Mit jeder Regierung, die in irgendeinem Land jetzt neu ins Amt kommt, geht die Politik immer weiter nach rechts. Sie sparen an der Bildung, der Gesundheit und der Kindererziehung, wo sie nur können. Damit wächst die Kluft zwischen Reich und Arm, wie auch die Obdachlosigkeit.

Ich möchte was sagen zum Fall der Essener Tafel. Ich habe nicht verstanden, mit welcher Begründung sie jetzt die Tafeln kürzen. Ich glaube nicht, dass es so wenig Unterstützung gibt, dass sie deshalb die Ausländer wegschicken. Sondern sie wollen offenbar das Recht der Menschen in Frage stellen, sich Hilfe zu suchen wo es geht. Für mich ist das offener Rassismus.

Sind Ausländer nicht auch wichtige Arbeitskräfte? Es ist mir schon bei der Kopftuchfrage aufgefallen [Verbot für Muslimas, im öffentlichen Dienst Kopftuch zu tragen; MA.]. Die Leute aus dem Ausland werden zwar dringend als Arbeitskräfte gebraucht, aber gleichzeitig will man sie auf keinen Fall integrieren. Damit wird versucht, die Arbeiter zu spalten und auch zu verhindern, dass sie sich zusammenschließen.

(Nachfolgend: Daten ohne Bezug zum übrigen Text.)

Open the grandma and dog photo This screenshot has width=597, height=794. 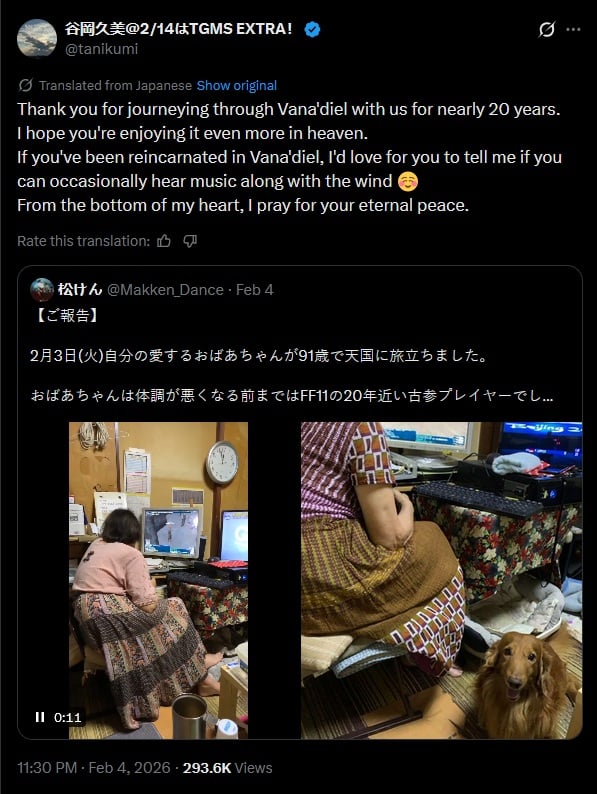click(442, 580)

Ähnlich ist es mit den Folgen der Privatisierungen. Hier in Frankfurt ist der Busverkehr schon privatisiert. Deshalb merkt man auch nicht viel, wenn es – wie jetzt – Streiks im Öffentlichen Dienst gibt. Viele Betriebe sind, wie der Busverkehr in Frankfurt, aus dem öffentlichen Nahverkehr schon ausgegliedert und privatisiert worden. Die Löhne werden verschlechtert, aber die Busfahrer dürfen nicht mitstreiken.

David North hat bei seiner Rede in Leipzig betont, wie wichtig es sei, dass man „die Niederlagen der Arbeiter im zwanzigsten Jahrhundert verstehen“ müsse. Man muss verstehen, wie das alles organisiert wird, und wie die SPD und die Gewerkschaften, auch Verdi und die GEW, das alles mitorganisieren. Die SPD ist ja Teil der Regierung.

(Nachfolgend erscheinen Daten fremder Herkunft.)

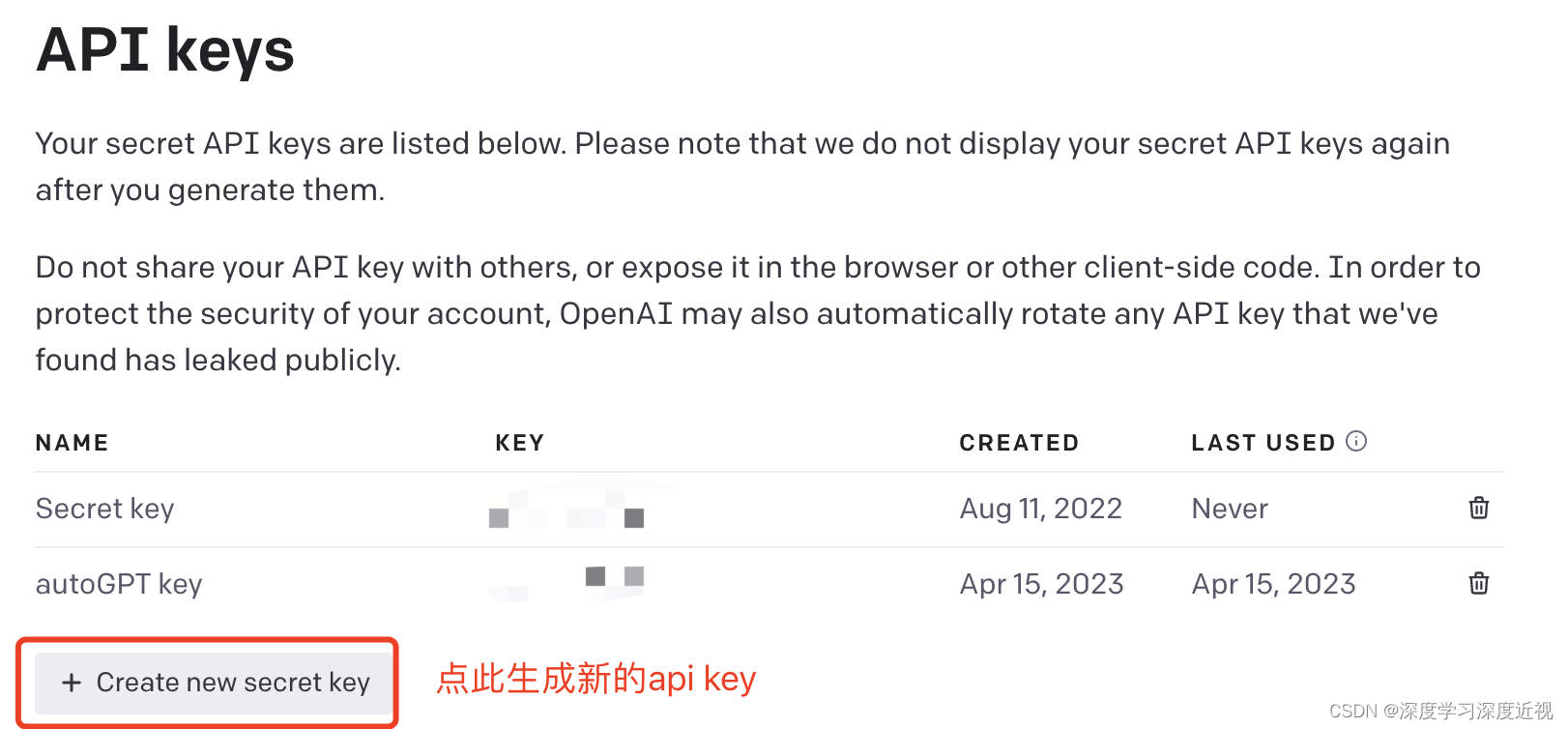Select the CREATED column header
The height and width of the screenshot is (729, 1568).
(1019, 443)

In West Virigina haben die Gewerkschaften den Lehrerstreik so rasch wie möglich abgewürgt.

Ja, genau. Die Lehrer wollten weiterstreiken, aber die Gewerkschaften haben den Streik abgebrochen, obwohl die Forderungen noch gar nicht erfüllt waren. Das ist bei uns nicht anders.

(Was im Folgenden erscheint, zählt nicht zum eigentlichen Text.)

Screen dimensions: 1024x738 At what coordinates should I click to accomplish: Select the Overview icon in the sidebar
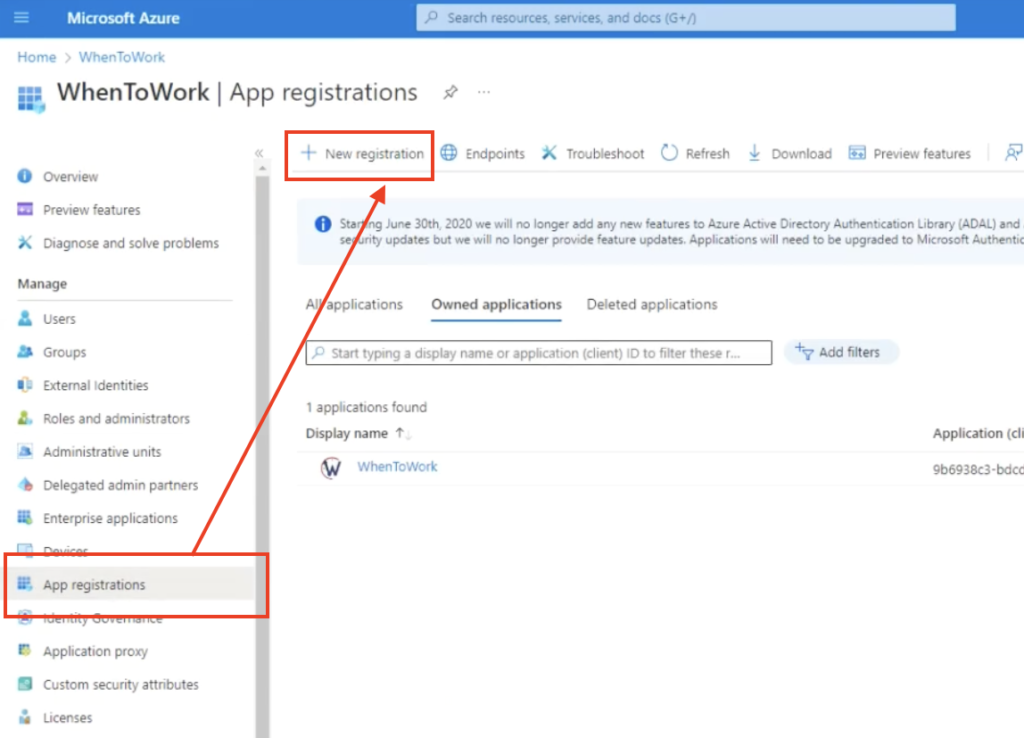[x=23, y=175]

In den griechischen Lehrerstreiks sind die meisten Gewerkschaftsführer Syriza-Mitglieder. Sie sind in derselben Partei wie der Bildungsminister, der ihnen die befristeten Verträge aufzwingt. Die Gewerkschaftsführer haben betont, dass Gavroglu versprochen habe, im Oktober mehr Lehrer fest einzustellen. In Wirklichkeit hat er es davon abhängig gemacht, was im dritten Finanzpakt der EU drinsteht.

Und hier in Deutschland ist es nicht anders. Wir haben an unsrer Schule zum Beispiel noch nie was von der GEW gehört. Die GEW fühlt sich für uns nicht zuständig, denn unsre Schule wird in Deutschland als Privatschule behandelt. Die Gewerkschaften sind völlig nationalistisch. Das ist in jedem Land so.